◆ GIVEN EXERCISE ◆
Reproduce every line of the records below verbatim, but leave out the pictures.

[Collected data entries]
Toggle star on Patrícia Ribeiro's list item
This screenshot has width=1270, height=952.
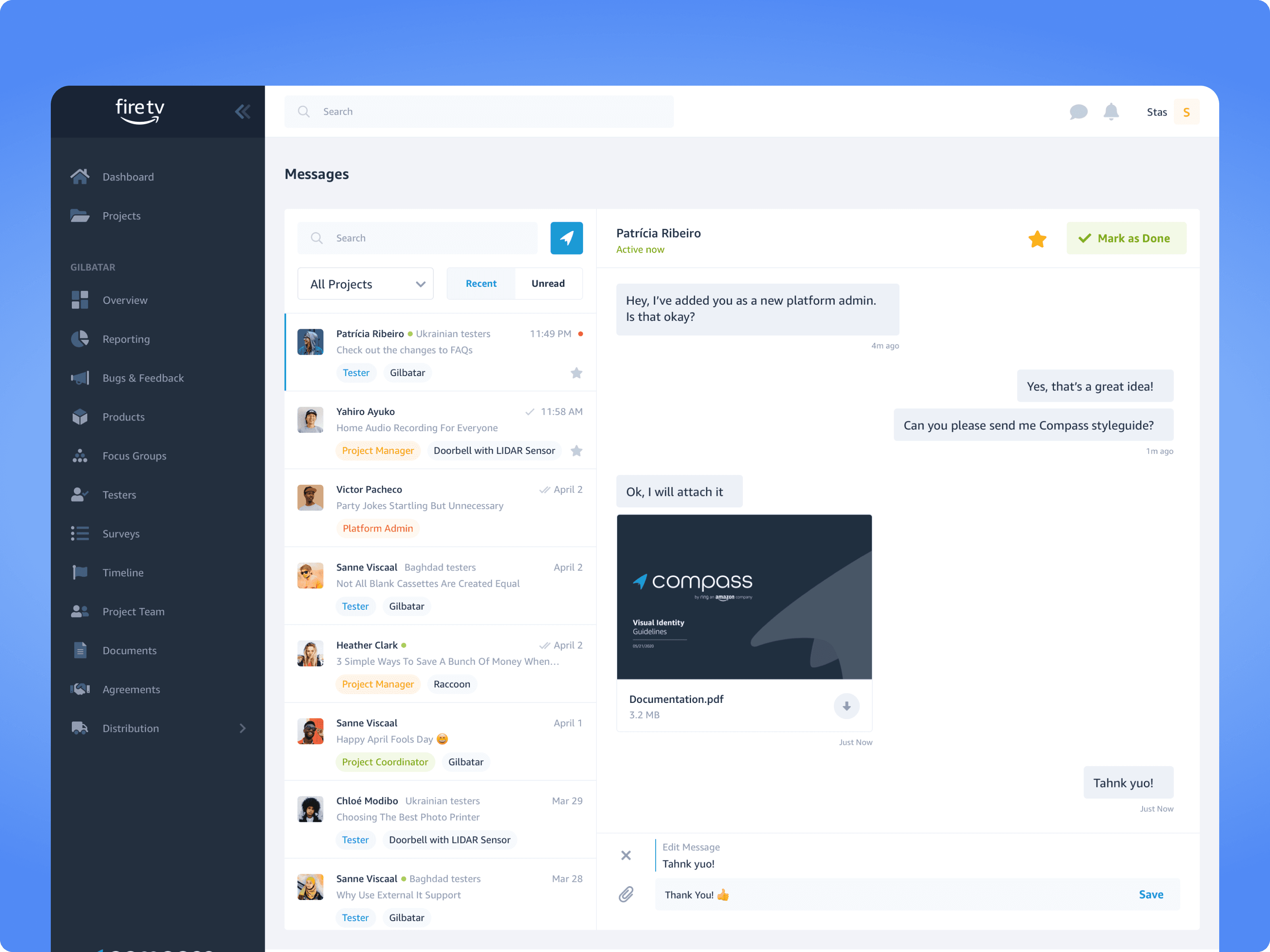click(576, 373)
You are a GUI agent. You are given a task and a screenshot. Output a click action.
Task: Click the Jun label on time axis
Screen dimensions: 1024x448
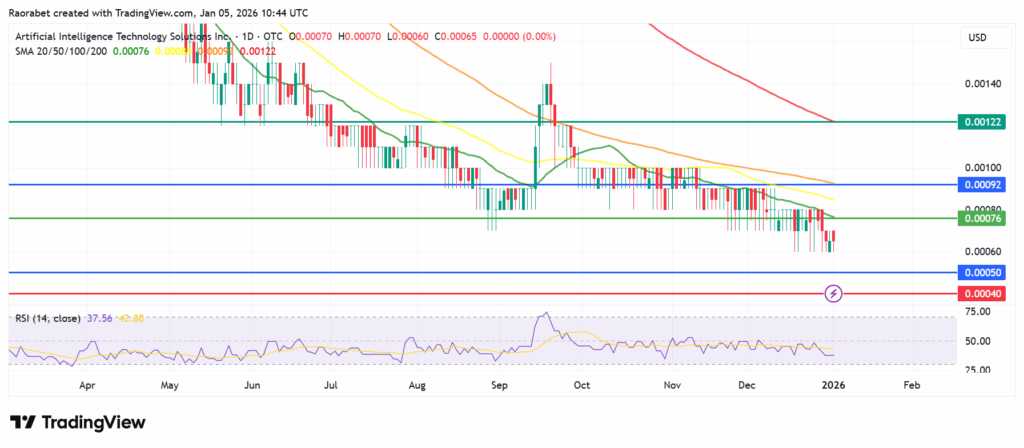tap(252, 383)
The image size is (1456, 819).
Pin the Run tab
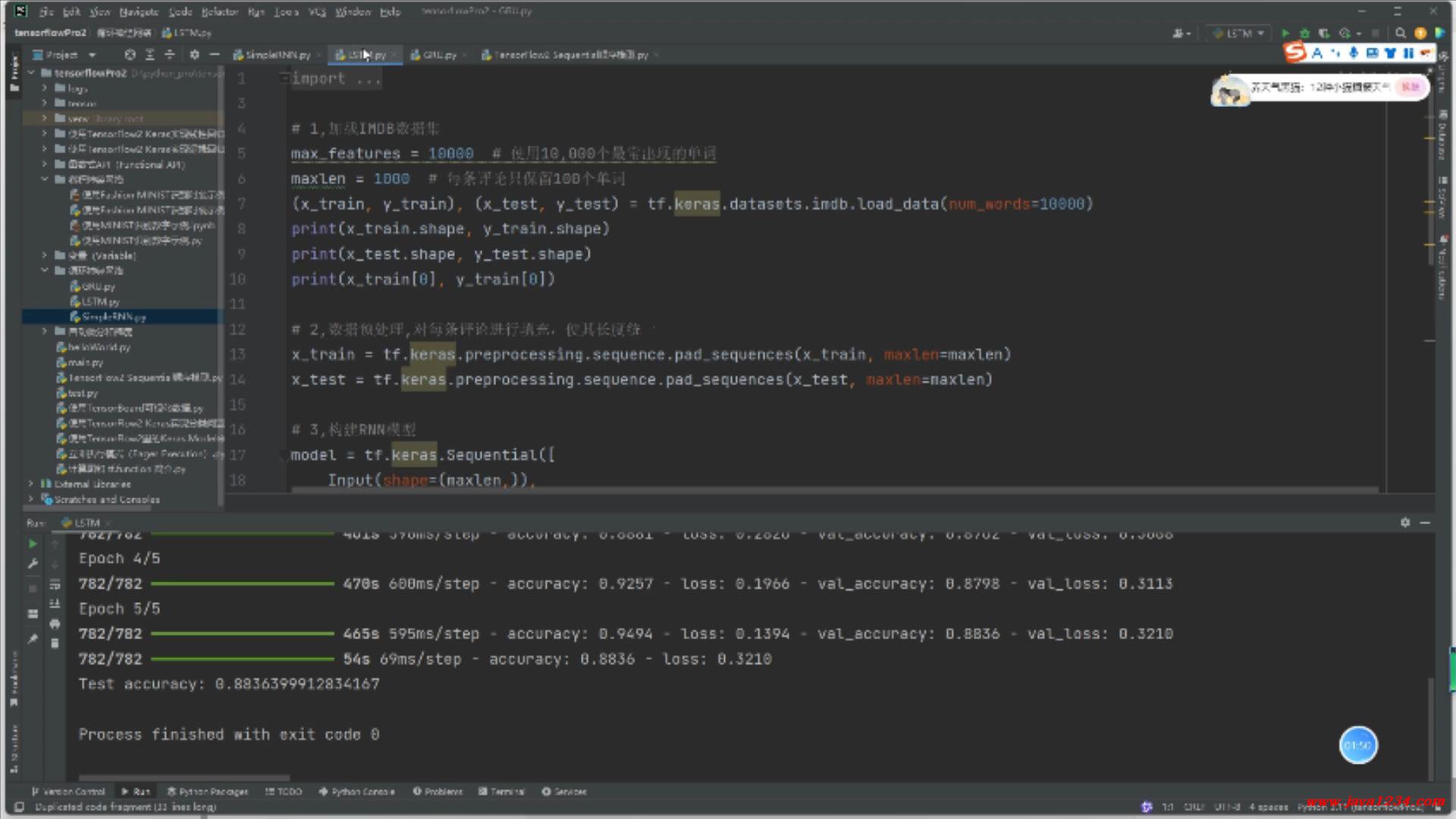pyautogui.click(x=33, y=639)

◆ CORRECT ANSWER ◆
Toggle star on Patrícia Ribeiro's list item
This screenshot has width=1270, height=952.
click(576, 373)
You are a GUI agent. You are given a task and a screenshot. Output a click action.
Task: Click the Jun label on time axis
Screen dimensions: 1024x448
tap(252, 383)
The image size is (1456, 819).
Pin the Run tab
pyautogui.click(x=33, y=639)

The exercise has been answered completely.